→ **EXERCISE AIM**: Reproduce all of the records exactly.

→ **ENTRIES SHOWN**:
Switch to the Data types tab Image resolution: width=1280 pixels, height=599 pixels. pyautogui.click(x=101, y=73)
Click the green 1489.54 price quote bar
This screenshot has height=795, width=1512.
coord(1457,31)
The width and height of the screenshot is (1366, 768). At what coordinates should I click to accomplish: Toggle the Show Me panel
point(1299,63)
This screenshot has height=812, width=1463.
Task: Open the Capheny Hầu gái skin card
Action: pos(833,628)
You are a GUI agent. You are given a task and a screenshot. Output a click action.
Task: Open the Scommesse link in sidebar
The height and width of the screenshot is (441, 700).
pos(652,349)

→ **RESULT FOR THIS EXERCISE**:
Switch to the Data types tab Image resolution: width=1280 pixels, height=599 pixels. pyautogui.click(x=101, y=73)
Click the green 1489.54 price quote bar
This screenshot has height=795, width=1512.
coord(1457,31)
The width and height of the screenshot is (1366, 768). At what coordinates should I click to accomplish: Toggle the Show Me panel
point(1299,63)
This screenshot has height=812, width=1463.
Task: Open the Capheny Hầu gái skin card
Action: pos(833,628)
You are a GUI agent. You are given a task and a screenshot. Output a click action.
Task: Open the Scommesse link in sidebar
The height and width of the screenshot is (441, 700).
pos(652,349)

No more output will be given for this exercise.